------ GIVEN ENTRIES

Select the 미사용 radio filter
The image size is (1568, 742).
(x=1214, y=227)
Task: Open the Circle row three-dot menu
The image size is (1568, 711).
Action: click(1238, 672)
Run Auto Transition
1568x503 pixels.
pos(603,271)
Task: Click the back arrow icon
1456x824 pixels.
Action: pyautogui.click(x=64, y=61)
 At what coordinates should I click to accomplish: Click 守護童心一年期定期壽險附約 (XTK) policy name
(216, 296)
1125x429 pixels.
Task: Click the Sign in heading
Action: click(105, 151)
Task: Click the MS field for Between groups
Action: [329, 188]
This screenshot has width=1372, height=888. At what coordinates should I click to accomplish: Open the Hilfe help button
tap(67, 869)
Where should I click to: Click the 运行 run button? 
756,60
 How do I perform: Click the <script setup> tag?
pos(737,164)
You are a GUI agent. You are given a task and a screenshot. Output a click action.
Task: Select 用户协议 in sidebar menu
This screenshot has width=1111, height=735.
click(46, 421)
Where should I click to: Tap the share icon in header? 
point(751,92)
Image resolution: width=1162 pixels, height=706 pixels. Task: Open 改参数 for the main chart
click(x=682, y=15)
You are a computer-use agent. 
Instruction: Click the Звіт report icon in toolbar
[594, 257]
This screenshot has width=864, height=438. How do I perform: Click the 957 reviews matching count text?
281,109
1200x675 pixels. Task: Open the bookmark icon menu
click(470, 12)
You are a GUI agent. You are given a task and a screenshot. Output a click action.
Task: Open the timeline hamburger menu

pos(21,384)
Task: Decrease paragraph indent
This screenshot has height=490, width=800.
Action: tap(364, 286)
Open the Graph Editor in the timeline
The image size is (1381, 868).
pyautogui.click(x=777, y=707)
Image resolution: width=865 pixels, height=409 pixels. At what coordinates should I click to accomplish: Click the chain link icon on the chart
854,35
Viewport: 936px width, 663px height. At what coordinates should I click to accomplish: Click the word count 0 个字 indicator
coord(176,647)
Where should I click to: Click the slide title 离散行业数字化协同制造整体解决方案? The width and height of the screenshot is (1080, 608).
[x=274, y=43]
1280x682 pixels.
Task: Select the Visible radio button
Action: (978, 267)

------------

> [YOUR INSTRUCTIONS]: Provide an exact transcript of the lines from the one that holds "Where should I click to: Click the slide" through the final line of the data above.

> [EXERCISE RESPONSE]:
Where should I click to: Click the slide title 离散行业数字化协同制造整体解决方案? The width and height of the screenshot is (1080, 608).
[x=274, y=43]
1280x682 pixels.
Task: Select the Visible radio button
Action: (978, 267)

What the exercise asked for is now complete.